(Available data begins)

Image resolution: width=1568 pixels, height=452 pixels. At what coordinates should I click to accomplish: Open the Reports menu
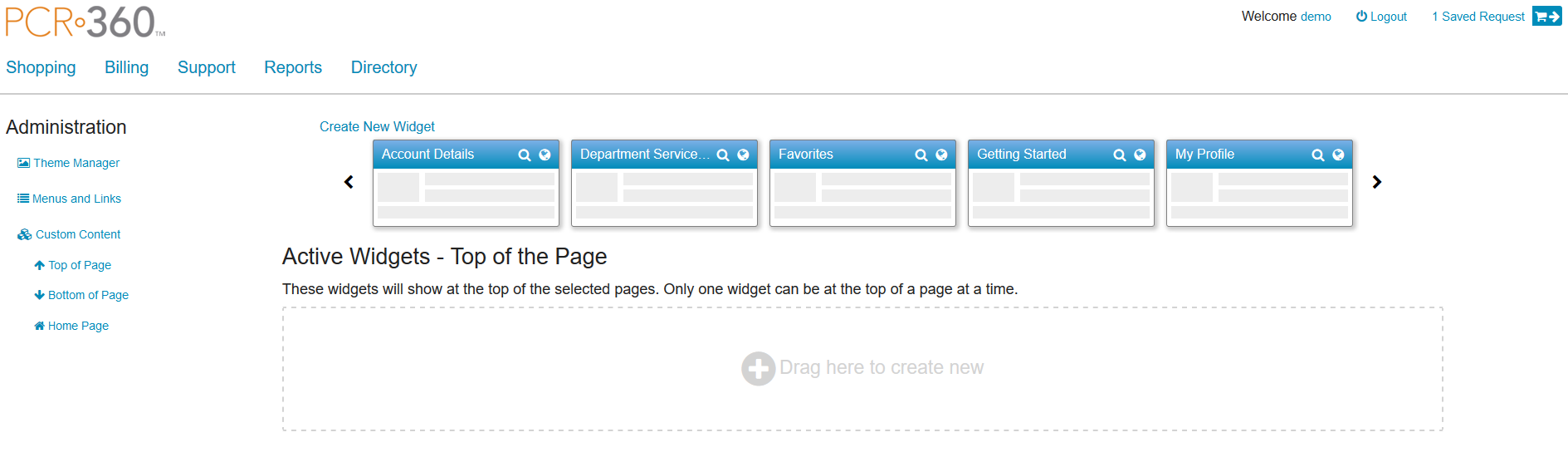[x=293, y=67]
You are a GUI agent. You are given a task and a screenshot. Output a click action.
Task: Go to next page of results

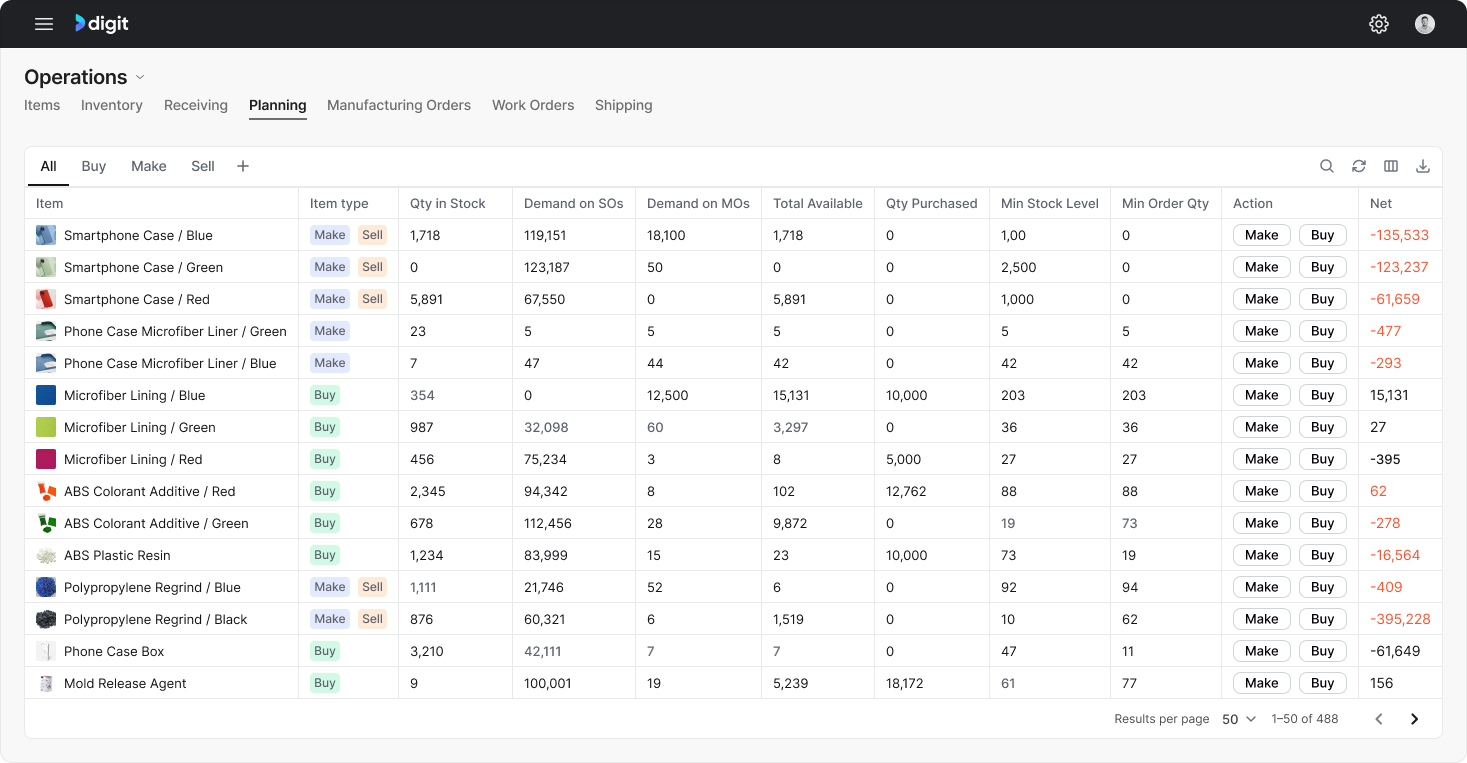point(1414,719)
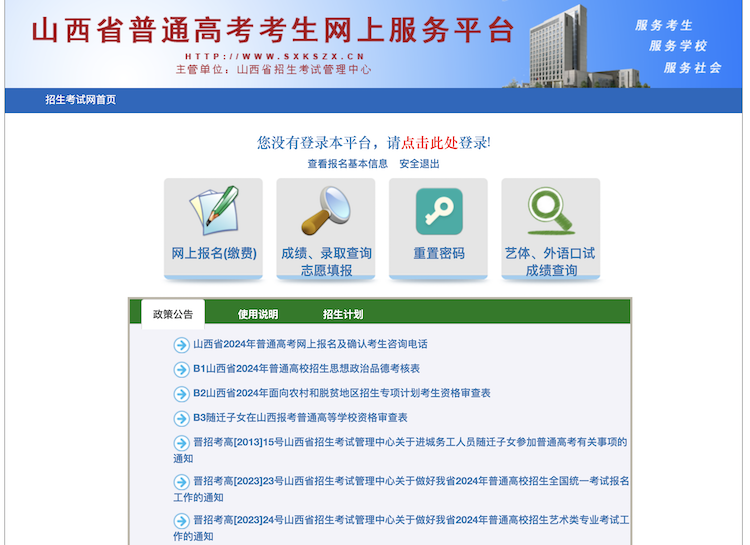
Task: Go to 招生考试网首页 in navigation bar
Action: [x=80, y=100]
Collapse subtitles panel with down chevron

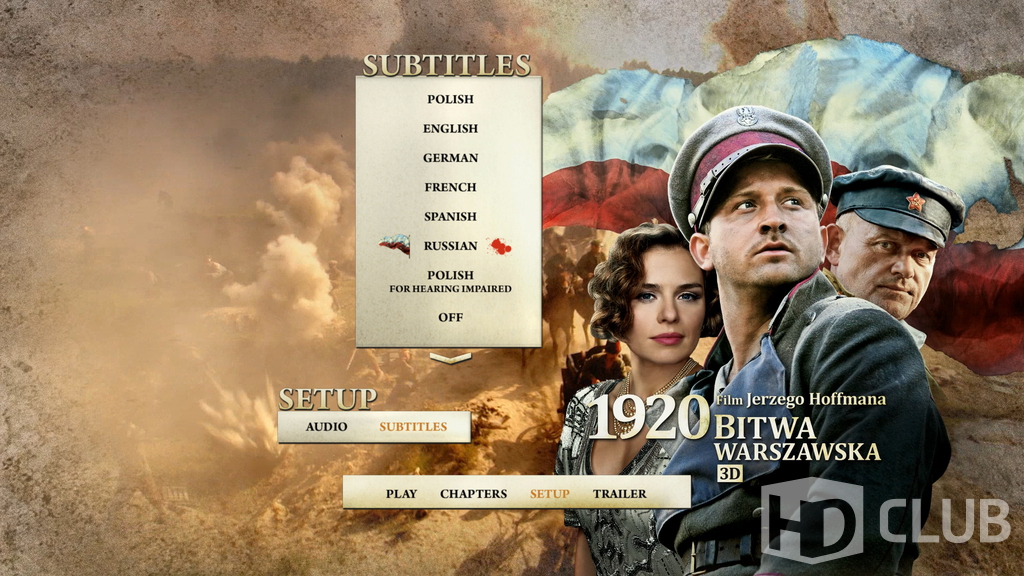[450, 358]
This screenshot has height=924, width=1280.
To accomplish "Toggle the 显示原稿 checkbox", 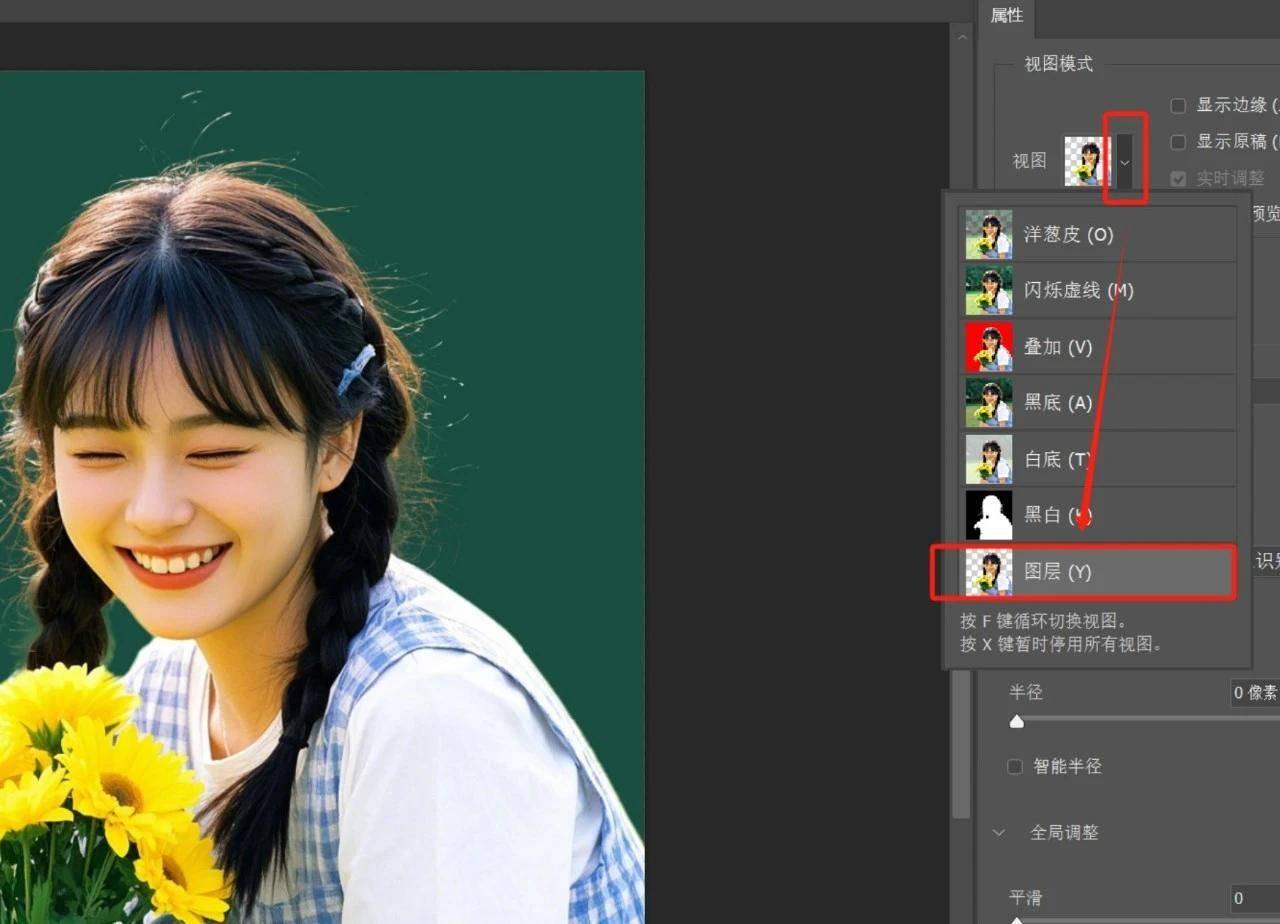I will [1178, 142].
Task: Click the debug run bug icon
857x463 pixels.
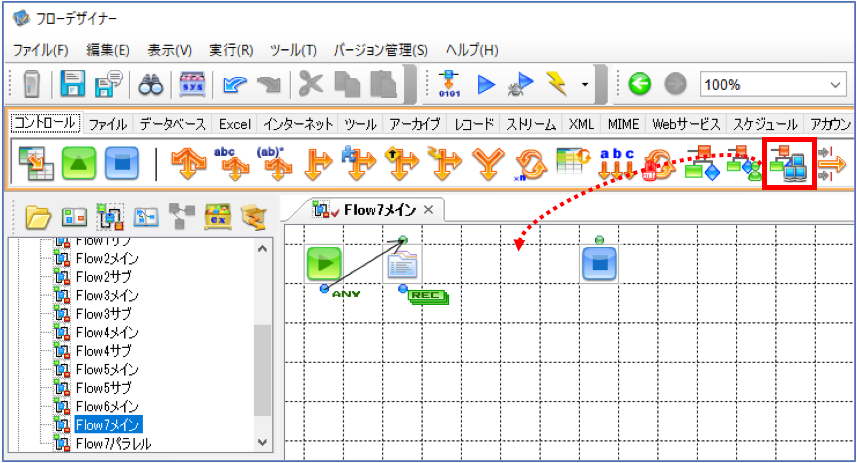Action: pos(519,85)
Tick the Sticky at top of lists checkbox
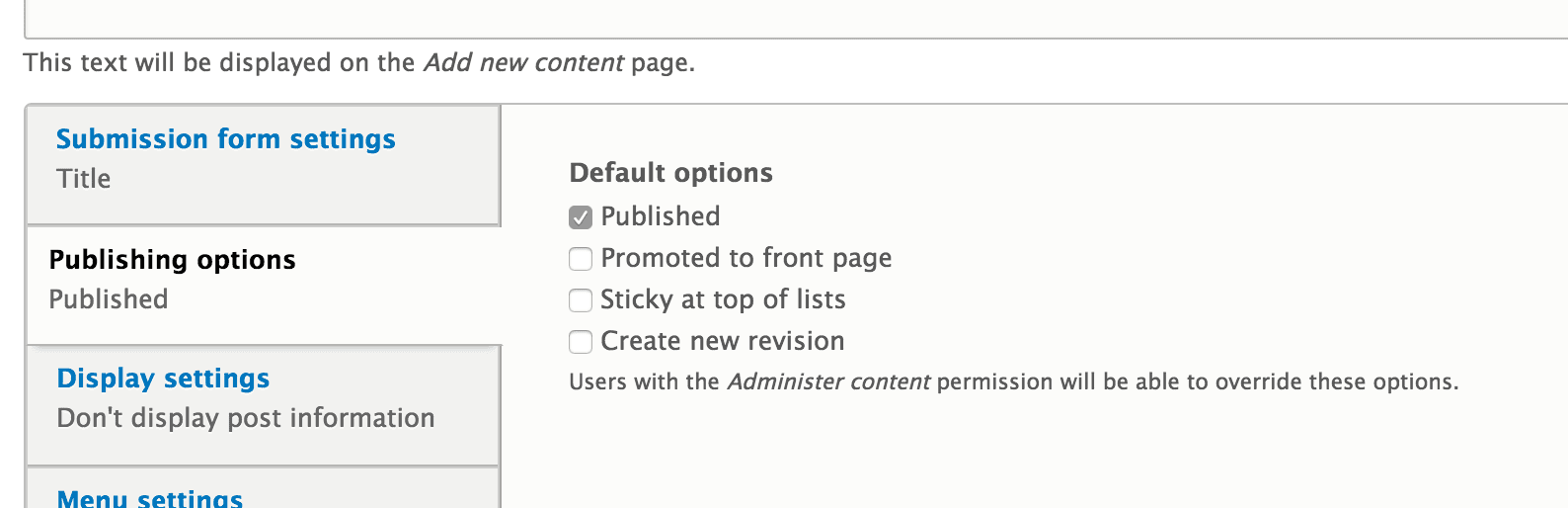Image resolution: width=1568 pixels, height=508 pixels. tap(581, 300)
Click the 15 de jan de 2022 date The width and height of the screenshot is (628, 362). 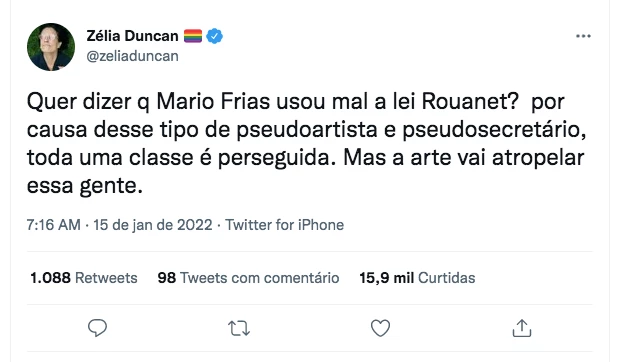[153, 225]
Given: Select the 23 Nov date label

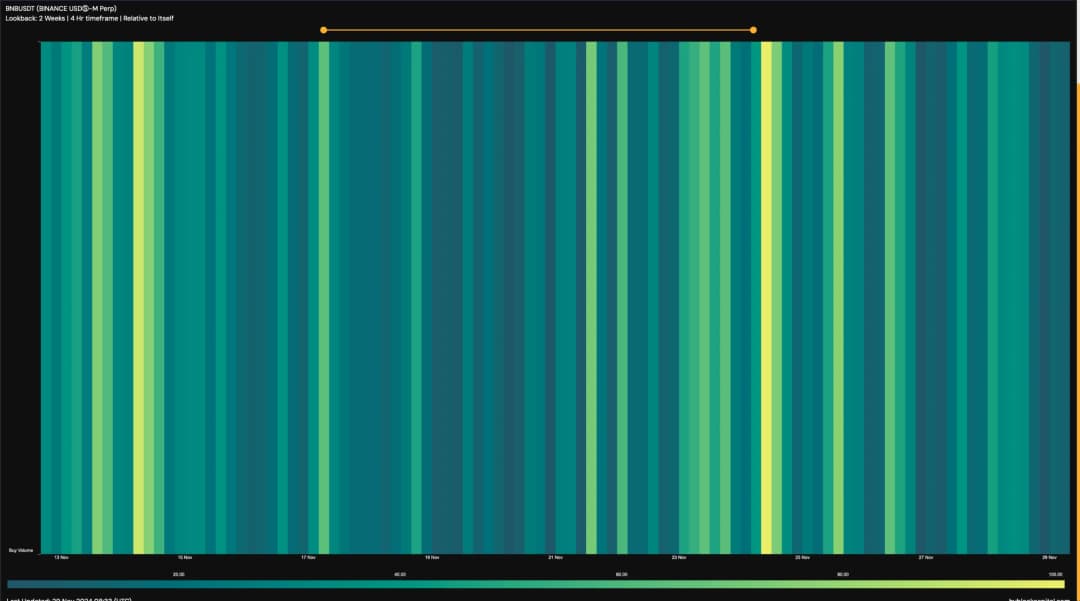Looking at the screenshot, I should click(x=678, y=557).
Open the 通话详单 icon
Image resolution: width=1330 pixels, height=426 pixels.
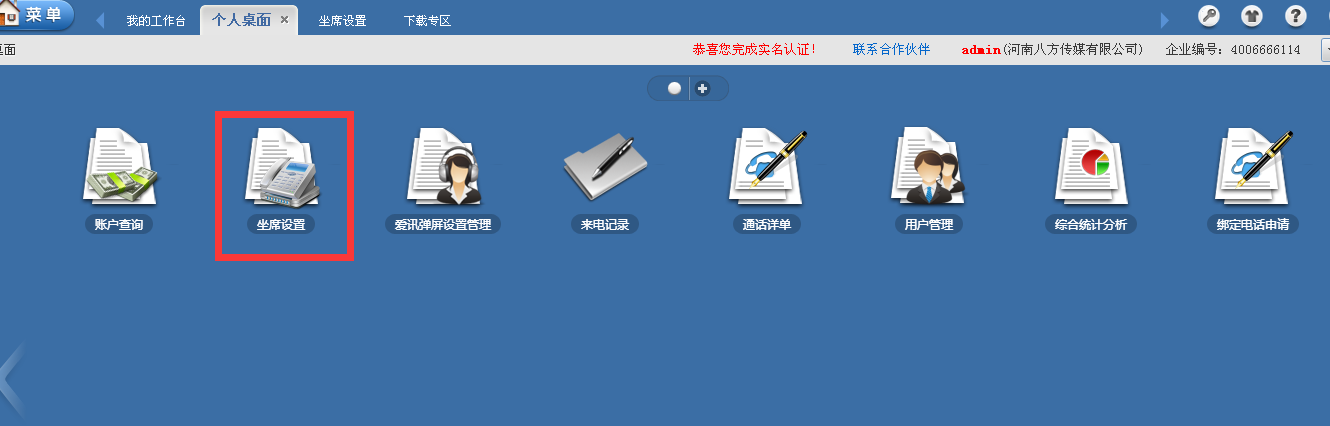pos(767,168)
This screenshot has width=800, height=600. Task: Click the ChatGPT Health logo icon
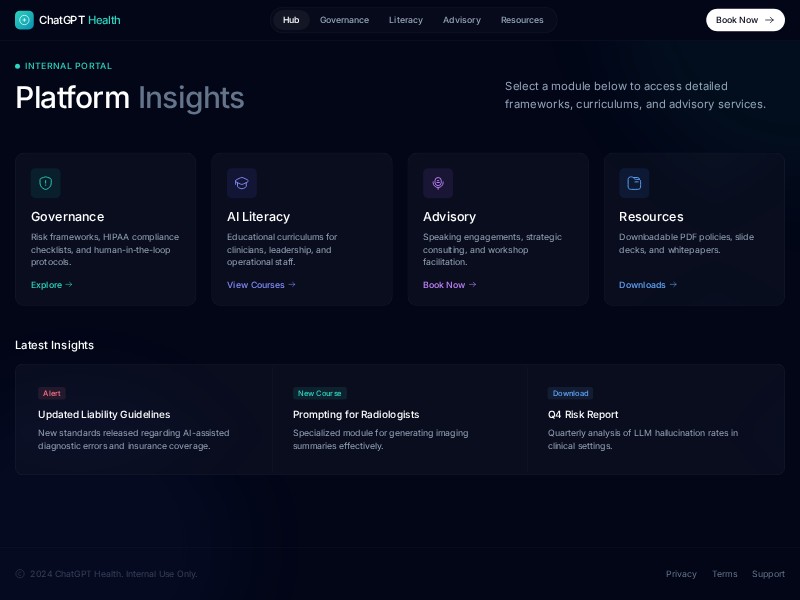24,20

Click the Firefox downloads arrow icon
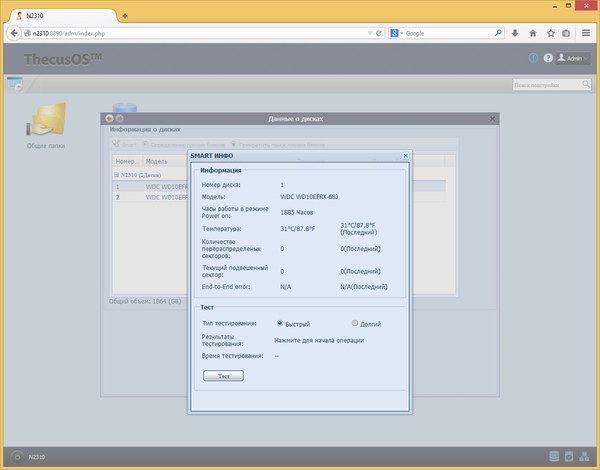pos(514,33)
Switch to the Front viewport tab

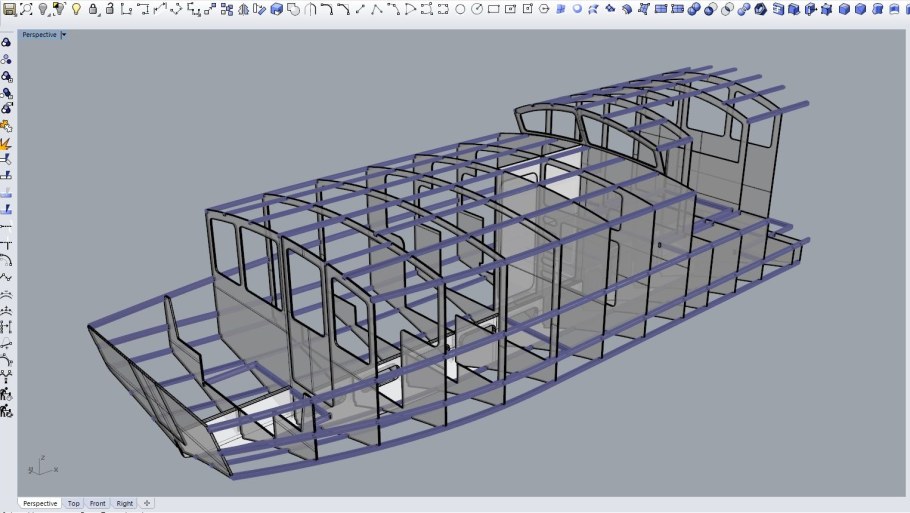[x=97, y=503]
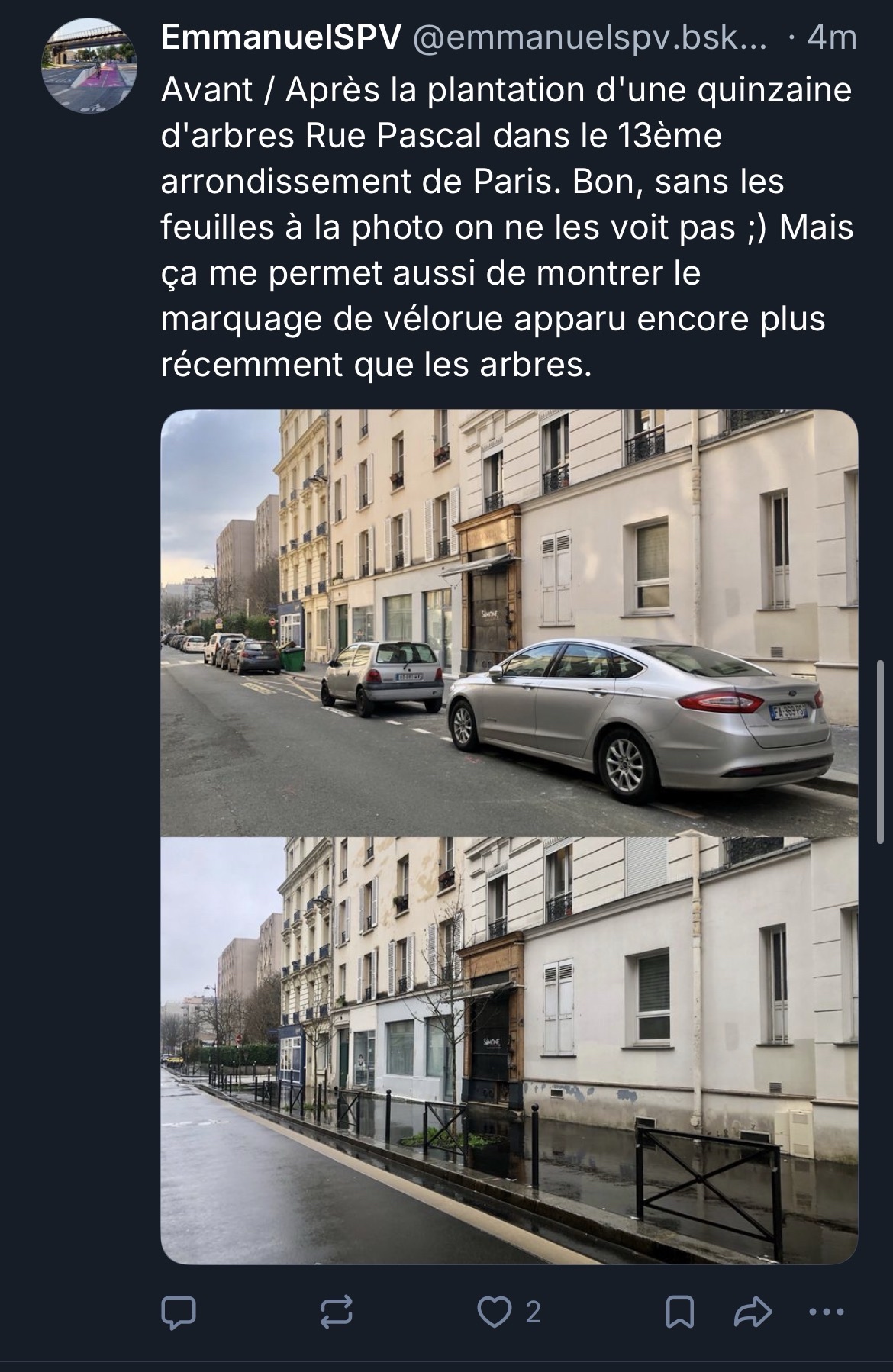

(Available data ends)

What to do -> Pictures must be left out. Repeat exactly the lines from the one containing "Given: Select the 23 Nov date label" through the final line of the data.

Exercise solution ->
Given: Select the 23 Nov date label

Looking at the screenshot, I should click(x=678, y=557).
Open the 通话详单 icon
Image resolution: width=1330 pixels, height=426 pixels.
pos(767,168)
This screenshot has width=800, height=600. Task: Click the ChatGPT Health logo icon
24,20

Click the Firefox downloads arrow icon
pos(514,33)
Switch to the Front viewport tab

[x=97, y=503]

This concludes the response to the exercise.